Phase Robustness Analysis for Structured Perturbations in MIMO LTI Systems
Luke Woolcock, Robert Schmid
TL;DR
This work extends phase-based robustness concepts to structured perturbations in MIMO LTI systems. By defining a structured phase index $\psi_\chi(A)$ and computable upper/lower bounds via LMIs and nonconvex optimization, the authors derive a frequency-dependent phase gain framework that, when combined with the structured singular value $\mu_\chi$, yields less conservative stability guarantees for perturbed interconnections. The main results provide explicit IQC-based and FDIs-based criteria ensuring stability under phase-bounded and gain-bounded perturbations, with a concrete rotating-body example demonstrating improved conservatism over gain-only methods. The approach integrates numerical range-based phase notions, $D$-scaling multipliers, and IQCs to offer a practical, theoretically grounded method for robust stability analysis of structured uncertainties in MIMO LTI systems.
Abstract
The stability of interconnected linear time-invariant systems using singular values and the small gain theorem has been studied for many decades. The methods of mu-analysis and synthesis has been extensively developed to provide robustness guarantees for a plant subject to structured perturbations, with components in the structured perturbation satisfying a bound on their largest singular value. Recent results on phase-based stability measures have led to a counterpart of the small gain theorem, known as the small phase theorem. To date these phase-based methods have only been used to provide stability robustness measures for unstructured perturbations.
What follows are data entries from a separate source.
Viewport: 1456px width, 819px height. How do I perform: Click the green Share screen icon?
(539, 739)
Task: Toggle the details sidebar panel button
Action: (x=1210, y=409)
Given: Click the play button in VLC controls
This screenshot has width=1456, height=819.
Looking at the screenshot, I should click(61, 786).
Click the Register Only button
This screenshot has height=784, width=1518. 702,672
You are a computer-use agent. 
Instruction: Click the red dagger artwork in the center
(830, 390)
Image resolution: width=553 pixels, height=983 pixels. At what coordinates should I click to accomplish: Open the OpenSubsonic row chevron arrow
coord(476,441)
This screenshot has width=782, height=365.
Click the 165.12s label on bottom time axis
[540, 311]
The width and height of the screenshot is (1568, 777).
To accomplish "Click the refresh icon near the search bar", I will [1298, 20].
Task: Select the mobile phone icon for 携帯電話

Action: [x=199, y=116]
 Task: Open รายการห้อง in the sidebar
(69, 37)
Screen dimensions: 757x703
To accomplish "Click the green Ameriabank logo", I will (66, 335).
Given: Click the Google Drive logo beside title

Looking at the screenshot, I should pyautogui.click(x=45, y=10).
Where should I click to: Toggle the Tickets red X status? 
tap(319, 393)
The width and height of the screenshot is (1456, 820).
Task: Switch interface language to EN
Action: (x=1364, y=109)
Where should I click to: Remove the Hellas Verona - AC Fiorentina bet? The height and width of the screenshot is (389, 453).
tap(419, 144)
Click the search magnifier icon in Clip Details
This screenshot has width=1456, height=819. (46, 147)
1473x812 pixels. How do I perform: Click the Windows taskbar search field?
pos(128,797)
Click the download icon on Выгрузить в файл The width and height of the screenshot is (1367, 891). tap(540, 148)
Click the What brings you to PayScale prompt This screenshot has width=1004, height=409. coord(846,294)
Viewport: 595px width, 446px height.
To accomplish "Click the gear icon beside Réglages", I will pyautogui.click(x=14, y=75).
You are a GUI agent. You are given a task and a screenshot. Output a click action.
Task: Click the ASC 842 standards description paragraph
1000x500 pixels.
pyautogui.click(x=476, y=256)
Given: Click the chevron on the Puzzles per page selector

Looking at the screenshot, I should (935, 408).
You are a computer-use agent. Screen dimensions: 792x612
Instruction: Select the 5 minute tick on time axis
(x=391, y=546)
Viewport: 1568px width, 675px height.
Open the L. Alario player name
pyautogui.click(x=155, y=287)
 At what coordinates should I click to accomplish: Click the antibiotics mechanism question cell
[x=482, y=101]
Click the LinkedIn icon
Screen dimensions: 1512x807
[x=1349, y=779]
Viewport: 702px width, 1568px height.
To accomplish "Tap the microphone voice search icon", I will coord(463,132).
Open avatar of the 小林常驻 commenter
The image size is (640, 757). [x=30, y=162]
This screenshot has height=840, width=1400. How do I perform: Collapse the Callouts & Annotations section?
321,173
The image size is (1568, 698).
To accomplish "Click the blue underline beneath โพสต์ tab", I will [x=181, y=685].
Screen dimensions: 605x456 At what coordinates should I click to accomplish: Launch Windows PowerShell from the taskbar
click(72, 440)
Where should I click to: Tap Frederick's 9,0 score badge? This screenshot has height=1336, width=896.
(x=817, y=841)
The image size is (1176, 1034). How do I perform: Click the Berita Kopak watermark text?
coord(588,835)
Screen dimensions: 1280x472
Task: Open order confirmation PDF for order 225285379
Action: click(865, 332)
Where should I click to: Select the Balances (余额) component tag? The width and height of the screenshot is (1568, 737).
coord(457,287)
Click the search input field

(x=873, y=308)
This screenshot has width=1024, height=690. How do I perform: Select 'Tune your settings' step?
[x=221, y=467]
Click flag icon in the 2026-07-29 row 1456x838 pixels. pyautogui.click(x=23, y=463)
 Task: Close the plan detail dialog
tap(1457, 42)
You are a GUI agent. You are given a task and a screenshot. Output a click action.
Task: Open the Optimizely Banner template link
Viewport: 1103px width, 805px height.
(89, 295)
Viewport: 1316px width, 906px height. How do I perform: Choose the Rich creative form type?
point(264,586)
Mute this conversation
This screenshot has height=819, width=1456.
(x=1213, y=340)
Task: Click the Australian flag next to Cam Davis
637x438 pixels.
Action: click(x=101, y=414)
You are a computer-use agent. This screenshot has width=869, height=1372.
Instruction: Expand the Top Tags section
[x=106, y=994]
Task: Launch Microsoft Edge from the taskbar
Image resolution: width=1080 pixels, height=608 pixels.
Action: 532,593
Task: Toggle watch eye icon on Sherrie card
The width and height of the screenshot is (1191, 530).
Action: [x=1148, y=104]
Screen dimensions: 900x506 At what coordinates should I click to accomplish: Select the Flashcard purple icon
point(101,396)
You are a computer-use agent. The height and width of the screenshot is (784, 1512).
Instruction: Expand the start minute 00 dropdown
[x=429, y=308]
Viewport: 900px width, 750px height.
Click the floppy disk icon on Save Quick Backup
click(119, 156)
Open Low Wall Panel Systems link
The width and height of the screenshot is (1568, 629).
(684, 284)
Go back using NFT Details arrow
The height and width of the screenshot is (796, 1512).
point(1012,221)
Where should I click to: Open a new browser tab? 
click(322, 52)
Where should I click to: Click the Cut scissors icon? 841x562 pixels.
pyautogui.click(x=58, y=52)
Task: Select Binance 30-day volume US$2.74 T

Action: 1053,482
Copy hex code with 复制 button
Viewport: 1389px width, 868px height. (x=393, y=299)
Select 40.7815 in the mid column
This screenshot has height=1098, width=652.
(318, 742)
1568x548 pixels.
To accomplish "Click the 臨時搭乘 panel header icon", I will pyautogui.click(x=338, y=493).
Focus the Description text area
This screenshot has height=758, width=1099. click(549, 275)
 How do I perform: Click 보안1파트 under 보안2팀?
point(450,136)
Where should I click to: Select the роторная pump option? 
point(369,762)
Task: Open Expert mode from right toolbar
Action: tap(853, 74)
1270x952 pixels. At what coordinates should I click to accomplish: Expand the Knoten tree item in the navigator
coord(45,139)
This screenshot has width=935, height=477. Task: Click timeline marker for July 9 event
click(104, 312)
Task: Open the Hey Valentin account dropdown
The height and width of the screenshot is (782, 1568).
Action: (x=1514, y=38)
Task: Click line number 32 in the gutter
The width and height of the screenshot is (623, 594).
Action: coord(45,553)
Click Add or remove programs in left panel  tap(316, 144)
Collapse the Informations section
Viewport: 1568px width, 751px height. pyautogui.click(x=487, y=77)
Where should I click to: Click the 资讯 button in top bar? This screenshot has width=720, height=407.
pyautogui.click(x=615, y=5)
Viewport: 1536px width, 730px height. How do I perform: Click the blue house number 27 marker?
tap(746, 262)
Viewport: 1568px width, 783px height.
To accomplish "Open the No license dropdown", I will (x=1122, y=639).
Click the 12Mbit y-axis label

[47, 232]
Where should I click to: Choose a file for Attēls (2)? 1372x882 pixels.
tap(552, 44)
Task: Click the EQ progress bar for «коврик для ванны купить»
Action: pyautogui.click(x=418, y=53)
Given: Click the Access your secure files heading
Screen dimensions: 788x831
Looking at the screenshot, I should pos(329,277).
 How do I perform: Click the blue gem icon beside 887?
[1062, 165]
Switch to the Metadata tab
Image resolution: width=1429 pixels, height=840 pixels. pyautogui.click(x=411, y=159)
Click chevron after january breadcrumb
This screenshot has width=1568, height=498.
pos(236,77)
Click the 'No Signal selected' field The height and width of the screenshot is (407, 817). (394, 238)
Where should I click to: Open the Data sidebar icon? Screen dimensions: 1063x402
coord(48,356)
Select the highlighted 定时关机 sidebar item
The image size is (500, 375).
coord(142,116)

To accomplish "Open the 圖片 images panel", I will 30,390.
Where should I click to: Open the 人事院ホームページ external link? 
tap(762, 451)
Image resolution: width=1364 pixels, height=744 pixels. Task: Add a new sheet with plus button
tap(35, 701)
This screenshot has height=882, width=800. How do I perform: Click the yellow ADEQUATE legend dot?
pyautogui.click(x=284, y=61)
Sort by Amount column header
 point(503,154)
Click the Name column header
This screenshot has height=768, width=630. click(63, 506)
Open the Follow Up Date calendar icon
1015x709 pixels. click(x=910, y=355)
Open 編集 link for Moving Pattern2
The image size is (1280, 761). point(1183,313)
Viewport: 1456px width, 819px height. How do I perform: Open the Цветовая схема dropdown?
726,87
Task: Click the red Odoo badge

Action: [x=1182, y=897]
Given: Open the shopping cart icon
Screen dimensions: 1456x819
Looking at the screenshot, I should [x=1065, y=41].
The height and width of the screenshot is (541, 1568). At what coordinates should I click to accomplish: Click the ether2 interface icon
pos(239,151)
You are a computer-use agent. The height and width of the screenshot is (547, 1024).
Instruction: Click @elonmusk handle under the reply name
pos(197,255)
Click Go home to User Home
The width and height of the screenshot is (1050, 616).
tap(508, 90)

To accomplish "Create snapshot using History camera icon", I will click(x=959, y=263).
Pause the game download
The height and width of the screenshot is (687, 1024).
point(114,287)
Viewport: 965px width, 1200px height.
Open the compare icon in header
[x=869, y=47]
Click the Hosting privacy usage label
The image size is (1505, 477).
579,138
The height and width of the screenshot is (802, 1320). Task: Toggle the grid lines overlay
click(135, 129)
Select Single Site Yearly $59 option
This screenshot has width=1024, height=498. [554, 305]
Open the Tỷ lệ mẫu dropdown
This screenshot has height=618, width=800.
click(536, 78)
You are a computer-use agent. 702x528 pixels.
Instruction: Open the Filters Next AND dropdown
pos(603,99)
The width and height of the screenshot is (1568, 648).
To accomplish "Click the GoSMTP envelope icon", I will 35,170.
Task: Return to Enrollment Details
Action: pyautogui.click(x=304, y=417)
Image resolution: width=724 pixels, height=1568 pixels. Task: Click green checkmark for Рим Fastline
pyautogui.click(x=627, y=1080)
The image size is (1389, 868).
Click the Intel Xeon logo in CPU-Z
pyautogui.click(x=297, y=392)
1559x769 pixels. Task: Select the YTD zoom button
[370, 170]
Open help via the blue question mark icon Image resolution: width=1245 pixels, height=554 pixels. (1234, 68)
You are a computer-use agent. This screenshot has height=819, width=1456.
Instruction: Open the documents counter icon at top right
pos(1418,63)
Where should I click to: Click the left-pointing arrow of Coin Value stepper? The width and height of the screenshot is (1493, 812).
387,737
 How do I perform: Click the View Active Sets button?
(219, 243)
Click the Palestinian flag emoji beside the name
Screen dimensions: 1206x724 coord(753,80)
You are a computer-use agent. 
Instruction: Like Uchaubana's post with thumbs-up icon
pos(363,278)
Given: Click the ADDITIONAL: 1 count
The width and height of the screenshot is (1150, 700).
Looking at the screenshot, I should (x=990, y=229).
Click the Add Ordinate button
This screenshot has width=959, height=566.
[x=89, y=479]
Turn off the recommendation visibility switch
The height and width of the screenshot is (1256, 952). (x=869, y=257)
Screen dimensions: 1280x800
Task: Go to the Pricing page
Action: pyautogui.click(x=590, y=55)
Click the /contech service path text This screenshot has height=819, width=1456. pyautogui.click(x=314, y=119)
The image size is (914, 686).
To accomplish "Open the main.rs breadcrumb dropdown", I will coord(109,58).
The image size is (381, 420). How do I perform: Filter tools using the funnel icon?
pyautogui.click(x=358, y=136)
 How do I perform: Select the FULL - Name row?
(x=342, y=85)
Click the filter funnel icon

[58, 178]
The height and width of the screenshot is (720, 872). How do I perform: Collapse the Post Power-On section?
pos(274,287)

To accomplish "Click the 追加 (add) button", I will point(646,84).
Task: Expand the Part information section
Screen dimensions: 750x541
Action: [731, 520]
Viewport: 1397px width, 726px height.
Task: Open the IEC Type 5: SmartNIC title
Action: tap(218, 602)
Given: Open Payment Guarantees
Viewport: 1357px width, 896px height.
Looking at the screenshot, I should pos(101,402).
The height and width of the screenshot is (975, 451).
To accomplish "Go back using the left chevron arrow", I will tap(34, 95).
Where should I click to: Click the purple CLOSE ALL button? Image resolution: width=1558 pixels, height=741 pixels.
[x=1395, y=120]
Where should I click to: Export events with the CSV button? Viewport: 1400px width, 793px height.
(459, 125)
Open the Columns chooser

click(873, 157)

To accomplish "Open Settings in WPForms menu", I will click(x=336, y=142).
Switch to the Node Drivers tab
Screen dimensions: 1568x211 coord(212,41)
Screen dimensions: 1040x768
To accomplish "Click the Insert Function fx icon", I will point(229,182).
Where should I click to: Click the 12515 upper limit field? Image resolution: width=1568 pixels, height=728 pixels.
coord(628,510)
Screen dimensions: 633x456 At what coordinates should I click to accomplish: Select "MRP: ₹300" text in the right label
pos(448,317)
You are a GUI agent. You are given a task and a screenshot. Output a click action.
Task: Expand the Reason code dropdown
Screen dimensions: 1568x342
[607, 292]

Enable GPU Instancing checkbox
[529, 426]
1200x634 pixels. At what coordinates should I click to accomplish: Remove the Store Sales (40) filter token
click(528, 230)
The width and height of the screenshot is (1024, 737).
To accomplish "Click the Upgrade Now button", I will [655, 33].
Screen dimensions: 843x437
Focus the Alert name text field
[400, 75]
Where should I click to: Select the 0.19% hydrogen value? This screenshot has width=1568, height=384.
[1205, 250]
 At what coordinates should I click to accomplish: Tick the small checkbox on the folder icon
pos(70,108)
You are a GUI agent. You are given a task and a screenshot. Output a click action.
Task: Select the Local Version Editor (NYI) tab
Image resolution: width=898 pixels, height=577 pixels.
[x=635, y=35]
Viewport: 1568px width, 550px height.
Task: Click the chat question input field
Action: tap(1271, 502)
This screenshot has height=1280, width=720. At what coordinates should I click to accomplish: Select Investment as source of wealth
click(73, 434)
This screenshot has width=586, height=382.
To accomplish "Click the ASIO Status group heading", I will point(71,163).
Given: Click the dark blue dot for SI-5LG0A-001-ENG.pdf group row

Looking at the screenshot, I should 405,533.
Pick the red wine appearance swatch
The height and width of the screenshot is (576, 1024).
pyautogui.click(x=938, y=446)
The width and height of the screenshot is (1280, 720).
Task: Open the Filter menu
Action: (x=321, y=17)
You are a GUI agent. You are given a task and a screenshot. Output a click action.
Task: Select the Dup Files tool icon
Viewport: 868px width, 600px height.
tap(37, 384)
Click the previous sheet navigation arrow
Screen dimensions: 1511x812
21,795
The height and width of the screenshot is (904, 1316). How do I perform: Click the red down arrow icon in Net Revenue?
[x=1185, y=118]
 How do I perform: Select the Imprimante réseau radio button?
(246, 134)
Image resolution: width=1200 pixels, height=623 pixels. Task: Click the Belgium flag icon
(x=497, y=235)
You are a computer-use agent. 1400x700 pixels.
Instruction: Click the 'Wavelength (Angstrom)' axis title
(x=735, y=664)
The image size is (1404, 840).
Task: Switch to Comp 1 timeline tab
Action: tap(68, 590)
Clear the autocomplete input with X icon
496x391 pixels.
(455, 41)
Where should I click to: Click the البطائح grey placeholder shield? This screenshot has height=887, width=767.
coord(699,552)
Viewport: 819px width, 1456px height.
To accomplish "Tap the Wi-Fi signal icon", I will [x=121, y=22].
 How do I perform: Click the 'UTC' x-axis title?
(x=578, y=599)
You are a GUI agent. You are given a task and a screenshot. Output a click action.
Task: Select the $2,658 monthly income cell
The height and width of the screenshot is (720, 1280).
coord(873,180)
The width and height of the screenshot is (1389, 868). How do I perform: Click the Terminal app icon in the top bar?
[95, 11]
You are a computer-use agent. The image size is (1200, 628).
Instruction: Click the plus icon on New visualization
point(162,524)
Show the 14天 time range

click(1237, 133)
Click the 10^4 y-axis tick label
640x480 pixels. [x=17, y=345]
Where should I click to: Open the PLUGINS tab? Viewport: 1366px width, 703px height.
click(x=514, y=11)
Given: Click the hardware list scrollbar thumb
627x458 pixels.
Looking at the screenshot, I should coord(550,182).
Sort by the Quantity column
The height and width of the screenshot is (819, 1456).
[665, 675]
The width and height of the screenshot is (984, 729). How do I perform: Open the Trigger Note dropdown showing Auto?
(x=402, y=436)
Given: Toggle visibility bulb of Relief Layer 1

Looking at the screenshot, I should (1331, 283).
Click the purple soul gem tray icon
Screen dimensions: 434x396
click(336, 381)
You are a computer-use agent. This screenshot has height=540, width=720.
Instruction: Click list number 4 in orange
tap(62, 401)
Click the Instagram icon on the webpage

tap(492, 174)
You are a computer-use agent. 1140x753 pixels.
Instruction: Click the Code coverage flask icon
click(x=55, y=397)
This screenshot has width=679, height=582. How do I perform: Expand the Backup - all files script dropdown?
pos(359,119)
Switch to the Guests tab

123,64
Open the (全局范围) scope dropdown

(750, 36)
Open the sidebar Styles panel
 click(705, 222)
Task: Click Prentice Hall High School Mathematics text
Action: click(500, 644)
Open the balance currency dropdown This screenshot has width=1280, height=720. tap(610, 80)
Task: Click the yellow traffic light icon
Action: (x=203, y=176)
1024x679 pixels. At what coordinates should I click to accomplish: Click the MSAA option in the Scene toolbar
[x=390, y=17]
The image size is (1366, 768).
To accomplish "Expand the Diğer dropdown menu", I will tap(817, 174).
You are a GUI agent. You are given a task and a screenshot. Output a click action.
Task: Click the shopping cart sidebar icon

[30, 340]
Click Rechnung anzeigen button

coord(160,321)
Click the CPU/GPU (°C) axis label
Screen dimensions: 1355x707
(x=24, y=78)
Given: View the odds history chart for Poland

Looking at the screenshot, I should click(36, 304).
In this paper, we define a phase robustness metric for multivariable linear time-invariant systems in the presence of a structured perturbation. We demonstrate its relationship to a certain class of multiplier functions for integral quadratic constraints, and show that a upper bound can be calculated via a linear matrix inequality problem. When combined with robustness measures from the small gain theorem, the new methods are able provide less conservative robustness metrics than can be obtained via conventional mu-analysis methods.